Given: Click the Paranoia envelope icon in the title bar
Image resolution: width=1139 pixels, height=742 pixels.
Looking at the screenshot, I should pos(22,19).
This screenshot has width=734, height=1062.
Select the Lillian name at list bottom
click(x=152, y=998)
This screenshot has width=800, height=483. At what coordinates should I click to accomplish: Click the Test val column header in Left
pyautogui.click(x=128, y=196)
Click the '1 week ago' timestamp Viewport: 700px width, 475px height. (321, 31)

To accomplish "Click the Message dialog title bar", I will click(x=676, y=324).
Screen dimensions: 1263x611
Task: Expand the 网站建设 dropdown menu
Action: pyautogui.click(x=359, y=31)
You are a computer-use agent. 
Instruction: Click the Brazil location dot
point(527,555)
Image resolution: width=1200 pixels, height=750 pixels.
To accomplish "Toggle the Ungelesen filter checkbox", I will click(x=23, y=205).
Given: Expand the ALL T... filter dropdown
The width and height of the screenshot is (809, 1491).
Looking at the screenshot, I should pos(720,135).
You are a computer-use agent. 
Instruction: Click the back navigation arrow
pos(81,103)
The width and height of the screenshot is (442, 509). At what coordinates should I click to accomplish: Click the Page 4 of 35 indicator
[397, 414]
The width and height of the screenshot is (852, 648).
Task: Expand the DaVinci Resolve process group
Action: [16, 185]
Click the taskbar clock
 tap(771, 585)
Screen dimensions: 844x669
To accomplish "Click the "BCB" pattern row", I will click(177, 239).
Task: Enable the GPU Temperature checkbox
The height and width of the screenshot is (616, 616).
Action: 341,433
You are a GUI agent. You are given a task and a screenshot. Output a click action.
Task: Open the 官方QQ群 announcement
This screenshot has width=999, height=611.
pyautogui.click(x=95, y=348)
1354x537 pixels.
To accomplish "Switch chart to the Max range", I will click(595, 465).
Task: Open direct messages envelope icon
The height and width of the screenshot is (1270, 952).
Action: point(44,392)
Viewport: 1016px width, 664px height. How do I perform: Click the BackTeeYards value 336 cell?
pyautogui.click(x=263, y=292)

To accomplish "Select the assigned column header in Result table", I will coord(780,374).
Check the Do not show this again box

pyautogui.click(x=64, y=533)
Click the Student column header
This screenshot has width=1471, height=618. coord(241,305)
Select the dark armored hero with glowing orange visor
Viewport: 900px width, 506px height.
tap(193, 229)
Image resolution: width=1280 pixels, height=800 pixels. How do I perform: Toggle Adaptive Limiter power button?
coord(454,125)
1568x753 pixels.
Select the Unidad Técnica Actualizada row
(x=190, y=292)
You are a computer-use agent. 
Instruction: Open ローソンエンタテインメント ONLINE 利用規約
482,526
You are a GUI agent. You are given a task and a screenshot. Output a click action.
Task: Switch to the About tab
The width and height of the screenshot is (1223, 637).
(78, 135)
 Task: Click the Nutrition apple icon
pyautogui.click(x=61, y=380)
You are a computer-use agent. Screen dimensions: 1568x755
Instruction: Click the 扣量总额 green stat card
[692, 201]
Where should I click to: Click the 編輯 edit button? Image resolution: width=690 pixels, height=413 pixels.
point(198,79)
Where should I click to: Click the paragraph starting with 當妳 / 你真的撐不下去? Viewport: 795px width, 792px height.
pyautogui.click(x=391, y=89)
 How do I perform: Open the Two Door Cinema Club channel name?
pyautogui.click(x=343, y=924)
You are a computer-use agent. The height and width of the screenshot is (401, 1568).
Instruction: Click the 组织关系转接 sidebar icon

-------------------------

◆ What you are asked to do:
Scan the records above for the word "checkbox". Show each line in which it appears.

◆ Response box:
To accomplish "Toggle the Ungelesen filter checkbox", I will click(x=23, y=205).
Task: Enable the GPU Temperature checkbox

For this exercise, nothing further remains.